TASK PROMPT: Render every line of the records below as a JSON list of strings, one string per line, skipping blank lines. Leave the pictures out of the list.

PROVIDED DATA:
**********

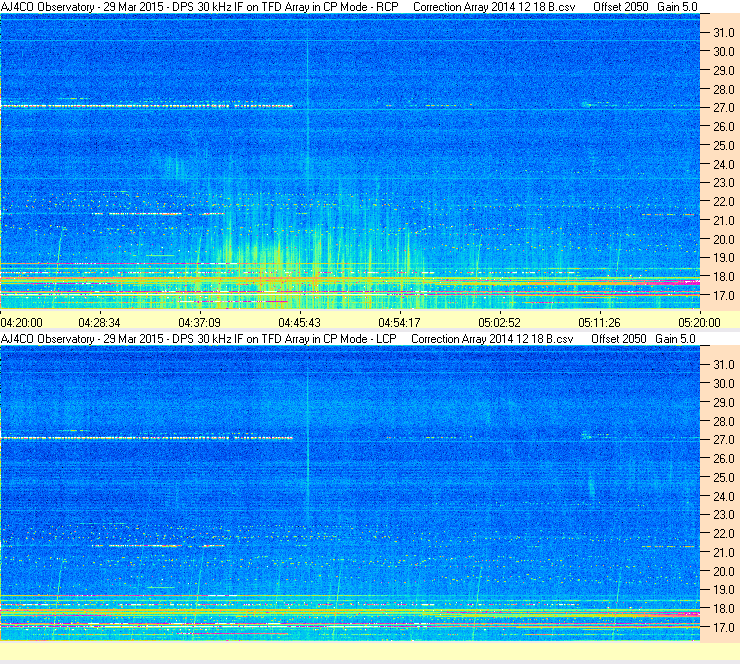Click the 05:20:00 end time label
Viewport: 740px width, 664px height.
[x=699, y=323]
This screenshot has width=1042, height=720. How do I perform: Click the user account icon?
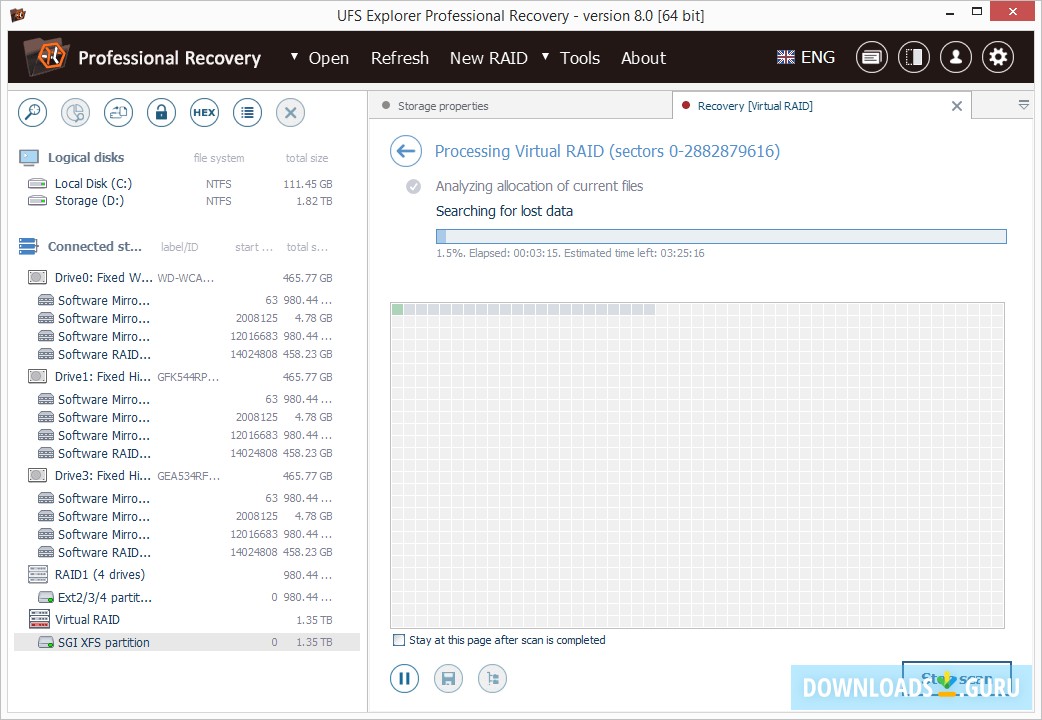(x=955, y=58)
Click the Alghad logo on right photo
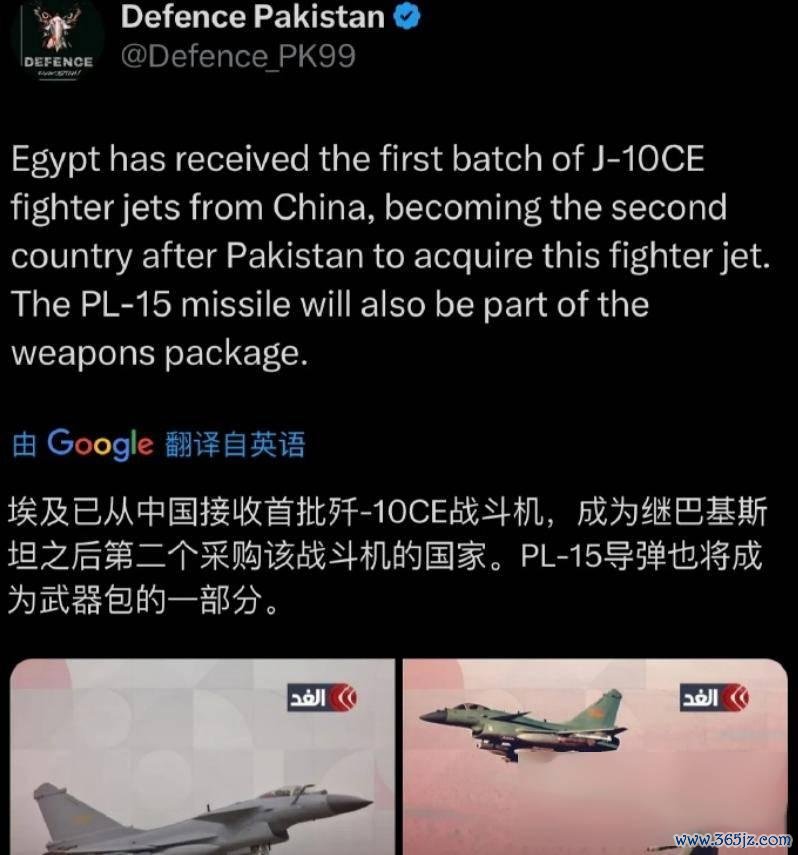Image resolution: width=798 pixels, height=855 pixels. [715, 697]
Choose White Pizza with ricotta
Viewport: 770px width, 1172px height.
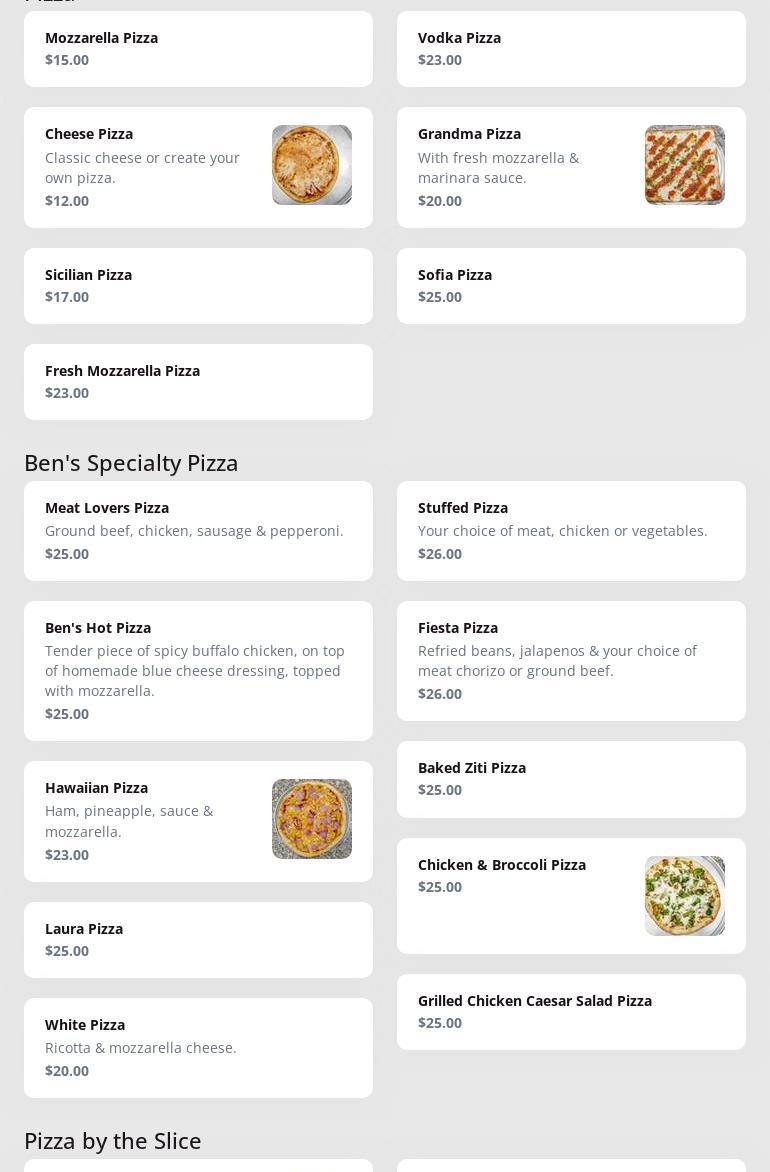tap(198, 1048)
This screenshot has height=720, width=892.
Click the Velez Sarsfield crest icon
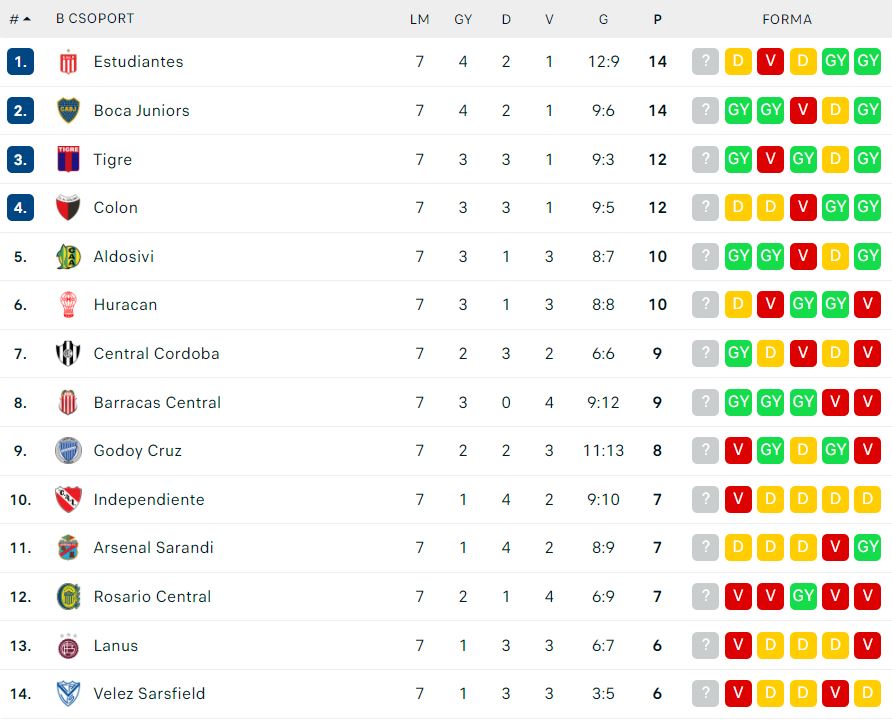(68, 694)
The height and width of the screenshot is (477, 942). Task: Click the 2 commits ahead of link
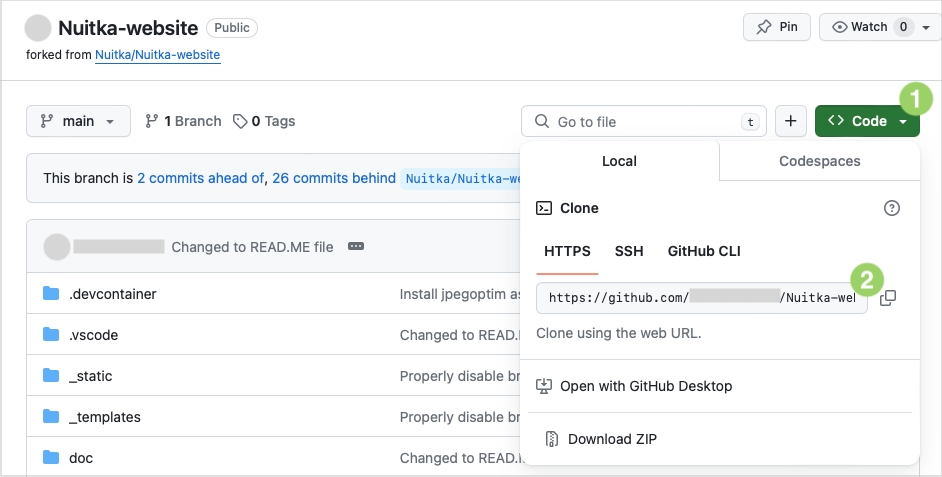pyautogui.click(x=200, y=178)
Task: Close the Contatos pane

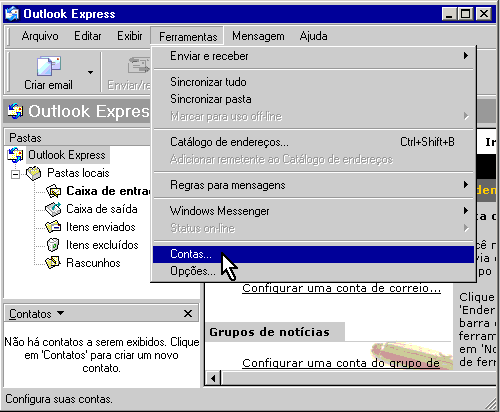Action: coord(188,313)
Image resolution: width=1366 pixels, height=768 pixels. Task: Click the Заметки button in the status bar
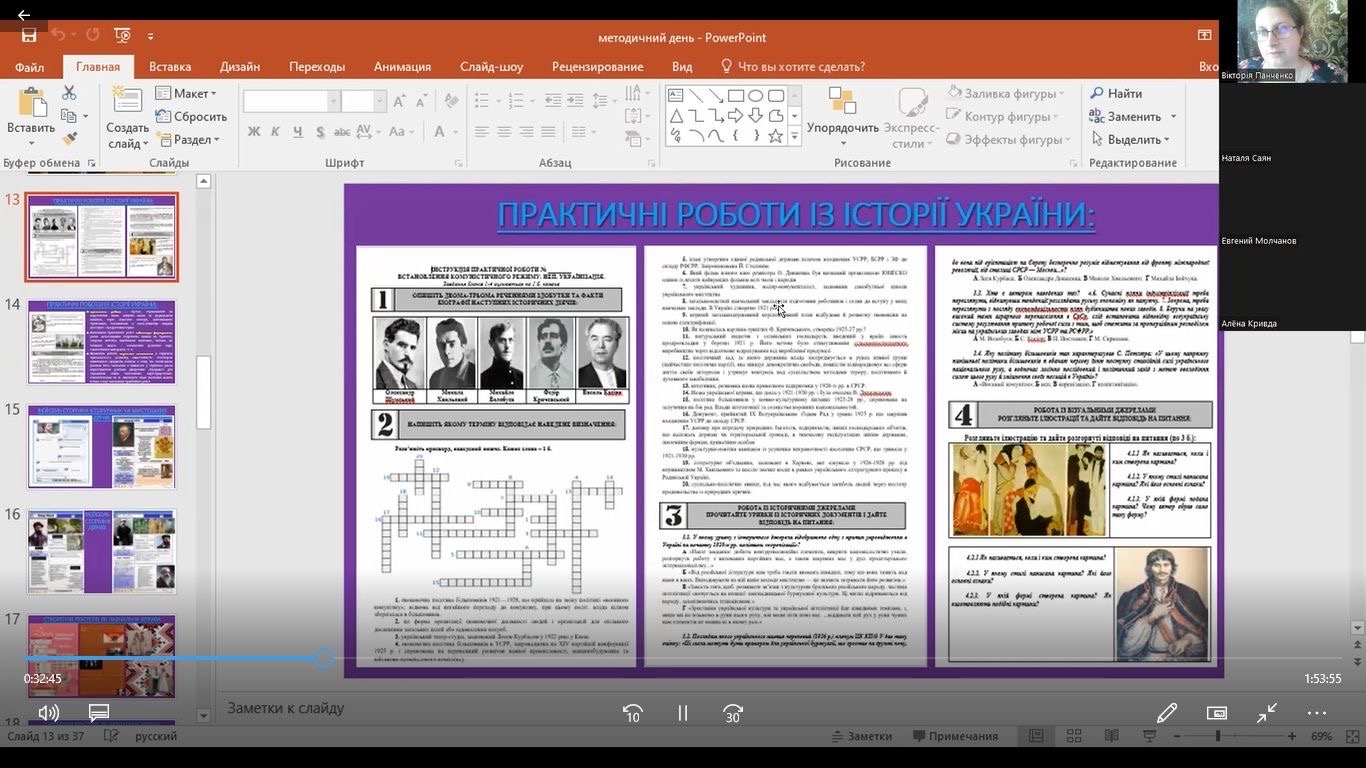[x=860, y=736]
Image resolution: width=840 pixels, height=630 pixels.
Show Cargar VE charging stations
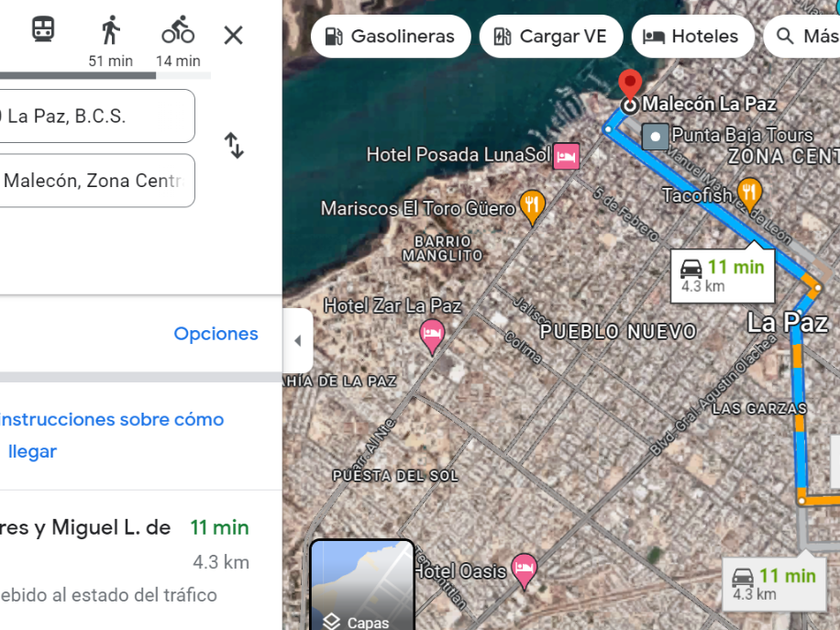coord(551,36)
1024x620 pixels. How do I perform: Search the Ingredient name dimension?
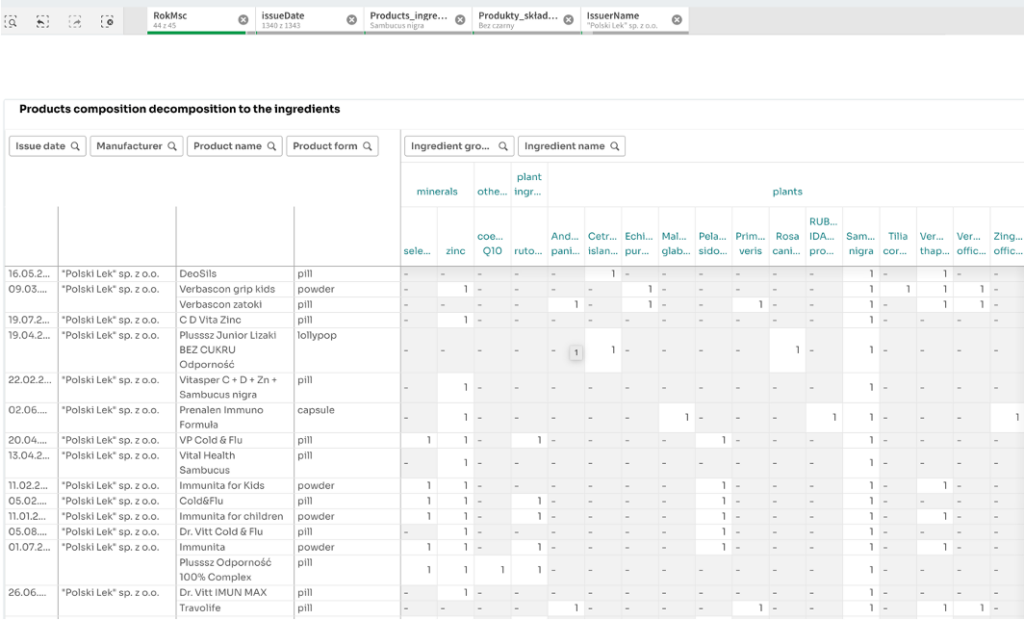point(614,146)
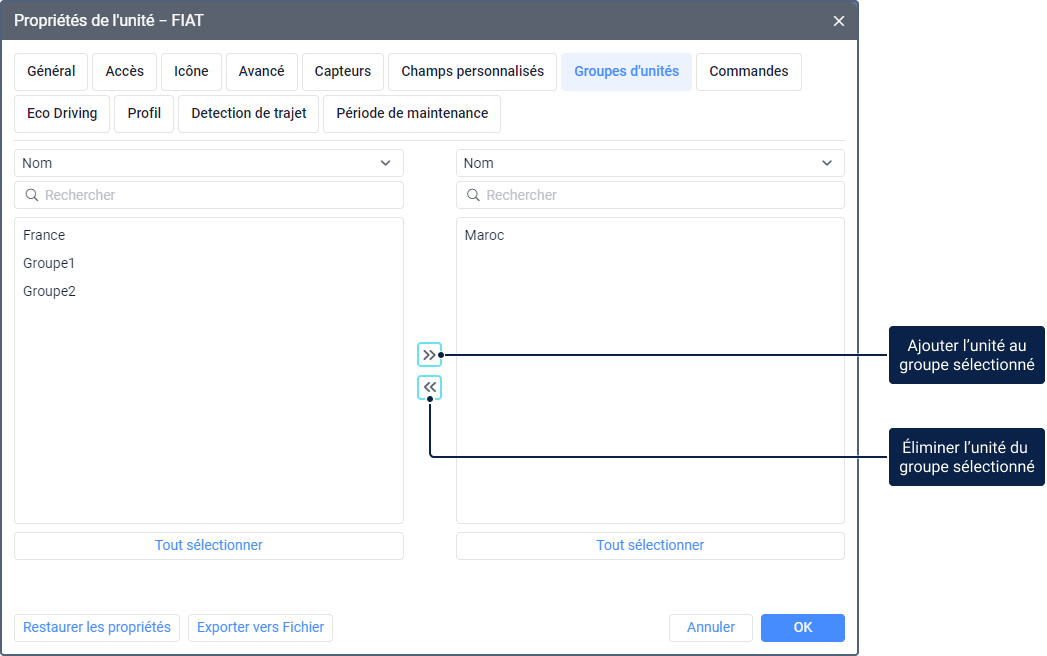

**********

EXERCISE RESPONSE:
[
  "Click the 05:20:00 end time label",
  "Viewport: 740px width, 664px height.",
  "[x=699, y=323]",
  "This screenshot has width=1042, height=720. How do I perform: Click the user account icon?",
  "(x=955, y=58)",
  "Click the Alghad logo on right photo",
  "Image resolution: width=798 pixels, height=855 pixels. [715, 697]",
  "Choose White Pizza with ricotta",
  "Viewport: 770px width, 1172px height.",
  "tap(198, 1048)",
  "This screenshot has height=720, width=892.",
  "Click the Velez Sarsfield crest icon",
  "(68, 694)",
  "The height and width of the screenshot is (477, 942). Task: Click the 2 commits ahead of link",
  "pyautogui.click(x=200, y=178)",
  "Task: Close the Contatos pane",
  "Action: coord(188,313)",
  "Image resolution: width=1366 pixels, height=768 pixels. Task: Click the Заметки button in the status bar",
  "[x=860, y=736]",
  "Image resolution: width=840 pixels, height=630 pixels.",
  "Show Cargar VE charging stations",
  "coord(551,36)",
  "1024x620 pixels. How do I perform: Search the Ingredient name dimension?",
  "point(614,146)"
]